ルールは一般のバスケットボールとほぼ同じで、ボールを持って3回以上車輪をこぐとトラベリングになります。選手には障害レベルの重い順から1.0~4.5の持ち点が定められており、コート上の5人の持ち点の合計は14点までという決まりがあります。

 滋賀県代表は今まで障スポ本大会に出場したことはなく、今回が初出場となります。

スポーツ万能で国体出場経験もある清水さん

 滋賀県代表として障スポに出場する清水千浪さんは、2021年東京と2024年パリのパラリンピックに2度出場している日本を代表する選手です。

 滋賀県長浜市で生まれたスポーツ万能の清水さんは、中学生の時には陸上1500メートルで滋賀県大会優勝。大学でサッカーを始め、20歳の時に女子サッカーのトップリーグLリーグ(現在のなでしこリーグ)「アルビレックス新潟レディース」のトライアウトを受け合格。2004(平成16)年に埼玉県で開催された第59回国民体育大会には女子サッカー新潟県代表として出場した経験があります。

 25歳でサッカー選手を引退し、パーソナルトレーナーとして働いていた清水さん。2012(平成24)年12月、褐色細胞腫を発病しました。心停止し生死をさまよい7カ月間入院した清水さんは、寝たきりのベッドの上で、腹式呼吸や動く関節のトレーニングをしていたそうです。清水さんは「取りあえず行動する性格で、できることをしていました。当時の日記に書いてあったのは『リハビリの先生が同じ年で楽しかった』など、楽しかったことばかり」と振り返ります。

車いすバスケットボールとの出合い

 足の指が壊死(えし)し、左足が内反尖足(せんそく)した清水さんは車いすで退院。「退院してすぐに旅に出た」と笑顔で話す清水さん。「走ること」を最終目標に、できるスポーツを探しに全国を旅する中で、京都で練習をしていた女子車いすバスケットボールチームの「カクテル」に出合います。

 「バスケ用の車いすはスピードが出て面白く、操作が難しくてだからこそやってみたい」と思った清水さんは、2015(平成27)年から練習に参加。大阪でトレーナーとして働きながら車いすバスケットボールを始めました。「サッカーの時と同じように、のめり込んで練習したら楽しかった。同じことをするのでも意識しているかどうかで上達の度合いは変わってくる。始めたのが遅い分、集中してうまくならないといけないという危機感を持って練習しています」と話します。

障スポに向けて

 現在はカクテルと滋賀県代表チームの「レイクシガBBC」に所属している清水さん。女子チームのカクテルではセンターポジションでプレーしますが、男女混合の滋賀県代表チームでは、他の選手のプレーを助ける役目も担います。
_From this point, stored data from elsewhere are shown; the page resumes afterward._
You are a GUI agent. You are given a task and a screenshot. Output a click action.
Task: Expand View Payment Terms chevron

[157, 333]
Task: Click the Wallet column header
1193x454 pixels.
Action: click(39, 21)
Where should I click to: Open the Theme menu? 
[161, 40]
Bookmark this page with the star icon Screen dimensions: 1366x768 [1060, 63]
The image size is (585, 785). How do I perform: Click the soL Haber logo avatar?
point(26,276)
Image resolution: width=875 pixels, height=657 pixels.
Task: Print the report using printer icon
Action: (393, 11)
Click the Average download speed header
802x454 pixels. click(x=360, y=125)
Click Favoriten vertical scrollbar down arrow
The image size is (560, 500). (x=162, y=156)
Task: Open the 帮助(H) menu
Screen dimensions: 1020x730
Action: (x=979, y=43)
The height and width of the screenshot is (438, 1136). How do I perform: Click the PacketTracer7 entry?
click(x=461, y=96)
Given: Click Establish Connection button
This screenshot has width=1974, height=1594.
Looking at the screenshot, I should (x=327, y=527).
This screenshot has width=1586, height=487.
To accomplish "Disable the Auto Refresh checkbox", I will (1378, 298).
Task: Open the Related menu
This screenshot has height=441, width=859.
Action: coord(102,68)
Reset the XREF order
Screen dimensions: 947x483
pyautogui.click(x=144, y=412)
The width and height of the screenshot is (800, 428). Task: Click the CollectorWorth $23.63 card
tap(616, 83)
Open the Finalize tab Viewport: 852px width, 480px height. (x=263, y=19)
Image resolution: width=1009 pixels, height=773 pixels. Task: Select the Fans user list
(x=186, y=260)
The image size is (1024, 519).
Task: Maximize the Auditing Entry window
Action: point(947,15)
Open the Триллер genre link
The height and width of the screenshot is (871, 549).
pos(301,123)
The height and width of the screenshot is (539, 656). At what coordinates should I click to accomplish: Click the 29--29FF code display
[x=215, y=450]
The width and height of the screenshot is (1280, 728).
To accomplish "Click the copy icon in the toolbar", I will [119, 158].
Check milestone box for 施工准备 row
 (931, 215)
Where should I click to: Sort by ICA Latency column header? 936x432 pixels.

持ち点は3の清水さんですが、女子選手は-1.5点されるので、1.5点の選手として出場します。

 滋賀のチーム練習は週1回のみ。「健康のためにプレーしている人や、日本代表になりたい人など、目的も年齢も、障害も異なるメンバーがいるので課題はたくさんあります。週末の練習試合では負けることも多いですが、戦術が決まって盛り上がるのがチームスポーツのいいところ」と話す清水さん。攻撃のフォーメーションには滋賀県出身の西川貴教さんから名付けた「ニシカワ」と「タカノリ」があり、「試合で『ニシカワ』がうまくいって盛り上がった。『タカノリ』はまだ完成していないので、練習してチーム力を上げていきたい」と意気込みます。

 車いすバスケットボールの見どころについて「経験値も重要で、体が動かなくてもうまい人がいる。高さのある選手にゴール下に入ってもらうために相手ディフェンダーを車いすで止めるスクリーンプレーや、他の選手をゴール下へ連れて行くプレーなども見てもらえれば」と話します。